Increased exposure to sunshine could raise the odds of becoming a mother by more than a third, a study suggests.
If you read StatsChat regularly, you probably won’t be surprised to hear the study had nothing to do with either holidays or sunbathing, or fertility in the usual sense.
As the story goes on to say, it was about the weather and IVF success rates. The researchers looked for correlations between a variety of weather measurements and a variety of ways of measuring IVF success. They didn’t find evidence of correlations with the weather at the time of conception. As they said (conference abstract, since this isn’t published)
When looking for a linear correlation between IVF results and the mean monthly values for the weather, the results were inconsistent.
So, following the ‘try, try again’ strategy they looked at weather a month earlier
However, when the same analysis was repeated with the weather results of 1 month earlier, there was a clear trend towards better IVF outcome with higher temperature, less rain and more sunshine hours.
It helps, here, to know that “a clear trend” is jargon for “unimpresssive statistical evidence, but at least in the direction we wanted”. That’s not the only problem, though. Since these are honest researchers, you find the other big problem in the section of the abstract labelled “limitations”
Because of the retrospective design of the study, further adjusting for possible confounding factors such as age of the woman, type of infertility and indication for IVF is mandatory.
That is, their analysis lumped together women of different ages, types of infertility, and reasons for using IVF, even those these have a much bigger impact on success than is being claimed for the weather.

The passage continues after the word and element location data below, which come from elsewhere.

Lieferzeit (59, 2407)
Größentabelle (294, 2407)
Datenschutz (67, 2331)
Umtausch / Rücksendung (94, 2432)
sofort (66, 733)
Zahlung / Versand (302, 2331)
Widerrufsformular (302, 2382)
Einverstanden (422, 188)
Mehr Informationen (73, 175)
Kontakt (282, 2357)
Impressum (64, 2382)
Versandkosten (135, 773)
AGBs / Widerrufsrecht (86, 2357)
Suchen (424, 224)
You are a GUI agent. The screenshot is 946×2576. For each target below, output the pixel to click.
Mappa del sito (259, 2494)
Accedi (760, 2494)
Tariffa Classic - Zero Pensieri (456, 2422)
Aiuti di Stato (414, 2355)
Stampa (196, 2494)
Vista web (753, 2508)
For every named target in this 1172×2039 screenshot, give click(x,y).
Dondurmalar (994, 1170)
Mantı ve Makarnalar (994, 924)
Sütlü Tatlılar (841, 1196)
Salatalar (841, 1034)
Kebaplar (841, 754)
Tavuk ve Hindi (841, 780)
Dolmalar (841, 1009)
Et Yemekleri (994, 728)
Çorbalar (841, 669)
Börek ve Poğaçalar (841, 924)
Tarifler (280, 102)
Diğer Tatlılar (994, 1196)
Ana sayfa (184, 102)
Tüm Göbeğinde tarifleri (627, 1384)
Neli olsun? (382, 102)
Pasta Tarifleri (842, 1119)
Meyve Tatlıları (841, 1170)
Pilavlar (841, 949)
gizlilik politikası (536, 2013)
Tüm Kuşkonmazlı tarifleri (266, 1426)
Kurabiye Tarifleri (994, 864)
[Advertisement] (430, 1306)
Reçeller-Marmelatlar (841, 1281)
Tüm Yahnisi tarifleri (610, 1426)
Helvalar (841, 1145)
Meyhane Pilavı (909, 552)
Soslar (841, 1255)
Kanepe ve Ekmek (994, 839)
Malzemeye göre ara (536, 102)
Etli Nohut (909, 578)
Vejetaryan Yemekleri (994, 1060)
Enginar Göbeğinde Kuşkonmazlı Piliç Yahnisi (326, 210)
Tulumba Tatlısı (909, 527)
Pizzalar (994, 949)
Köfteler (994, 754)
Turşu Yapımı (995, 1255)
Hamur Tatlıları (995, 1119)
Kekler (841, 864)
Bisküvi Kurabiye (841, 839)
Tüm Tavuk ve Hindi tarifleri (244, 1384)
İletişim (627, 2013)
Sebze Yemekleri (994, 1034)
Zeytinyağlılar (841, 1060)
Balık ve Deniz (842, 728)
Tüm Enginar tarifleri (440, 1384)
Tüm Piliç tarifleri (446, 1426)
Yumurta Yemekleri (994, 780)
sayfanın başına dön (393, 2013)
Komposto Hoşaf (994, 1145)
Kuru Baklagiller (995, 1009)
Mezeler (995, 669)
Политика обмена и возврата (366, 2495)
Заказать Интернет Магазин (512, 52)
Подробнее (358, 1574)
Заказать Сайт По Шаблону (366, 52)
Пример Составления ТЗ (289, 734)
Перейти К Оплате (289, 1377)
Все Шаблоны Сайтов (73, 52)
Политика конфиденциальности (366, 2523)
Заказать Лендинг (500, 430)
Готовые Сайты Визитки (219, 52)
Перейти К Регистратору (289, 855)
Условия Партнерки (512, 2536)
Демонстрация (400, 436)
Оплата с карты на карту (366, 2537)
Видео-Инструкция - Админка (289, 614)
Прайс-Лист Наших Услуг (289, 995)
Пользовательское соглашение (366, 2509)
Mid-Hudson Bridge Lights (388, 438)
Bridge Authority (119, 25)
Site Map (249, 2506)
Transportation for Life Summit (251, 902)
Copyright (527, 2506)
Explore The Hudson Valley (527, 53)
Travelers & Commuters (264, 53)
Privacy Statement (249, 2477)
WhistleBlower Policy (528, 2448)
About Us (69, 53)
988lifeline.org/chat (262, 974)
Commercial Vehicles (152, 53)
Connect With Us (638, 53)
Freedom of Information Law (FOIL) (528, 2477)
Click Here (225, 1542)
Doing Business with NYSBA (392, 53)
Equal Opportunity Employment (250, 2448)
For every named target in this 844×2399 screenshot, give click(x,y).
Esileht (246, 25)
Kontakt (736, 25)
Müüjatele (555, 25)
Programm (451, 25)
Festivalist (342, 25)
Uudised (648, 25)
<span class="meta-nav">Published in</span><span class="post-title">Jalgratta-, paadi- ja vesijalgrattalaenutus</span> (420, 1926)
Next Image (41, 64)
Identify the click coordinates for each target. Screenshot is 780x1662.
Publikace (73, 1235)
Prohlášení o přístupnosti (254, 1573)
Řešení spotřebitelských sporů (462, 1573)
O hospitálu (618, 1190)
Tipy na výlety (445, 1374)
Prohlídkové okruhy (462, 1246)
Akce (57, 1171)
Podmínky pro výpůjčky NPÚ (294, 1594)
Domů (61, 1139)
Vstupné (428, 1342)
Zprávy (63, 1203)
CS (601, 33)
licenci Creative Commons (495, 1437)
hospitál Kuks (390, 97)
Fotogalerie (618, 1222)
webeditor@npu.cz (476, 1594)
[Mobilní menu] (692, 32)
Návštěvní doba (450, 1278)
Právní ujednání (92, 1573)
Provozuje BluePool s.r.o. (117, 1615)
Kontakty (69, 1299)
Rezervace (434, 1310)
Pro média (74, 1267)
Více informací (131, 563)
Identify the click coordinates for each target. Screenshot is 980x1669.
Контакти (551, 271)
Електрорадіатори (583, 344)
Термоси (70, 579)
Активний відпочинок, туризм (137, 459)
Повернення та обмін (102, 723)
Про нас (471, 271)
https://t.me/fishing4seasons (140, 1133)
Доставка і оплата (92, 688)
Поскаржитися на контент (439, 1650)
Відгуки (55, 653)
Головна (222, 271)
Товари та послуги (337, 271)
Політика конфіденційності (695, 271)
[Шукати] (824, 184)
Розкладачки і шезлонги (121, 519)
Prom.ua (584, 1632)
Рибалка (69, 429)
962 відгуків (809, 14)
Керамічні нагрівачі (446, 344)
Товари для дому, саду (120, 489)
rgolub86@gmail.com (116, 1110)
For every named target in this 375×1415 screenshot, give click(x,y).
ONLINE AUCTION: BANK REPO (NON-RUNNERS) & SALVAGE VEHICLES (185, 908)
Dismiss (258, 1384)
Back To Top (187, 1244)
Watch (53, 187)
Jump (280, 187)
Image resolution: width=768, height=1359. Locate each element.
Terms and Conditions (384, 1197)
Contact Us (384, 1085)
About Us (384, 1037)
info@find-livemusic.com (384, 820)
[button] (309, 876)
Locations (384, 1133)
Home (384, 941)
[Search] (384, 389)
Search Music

I don’t have any problem with these analyses being performed and presented to other consenting scientists who are trying to work out ways to improve IVF. On the other hand, I’m pretty sure the Daily Mail didn’t get these results by reading the abstract book or sitting through the conference. Someone made a deliberate decision to get publicity for this research, at this stage, in a form where all the cautionary notes would be lost.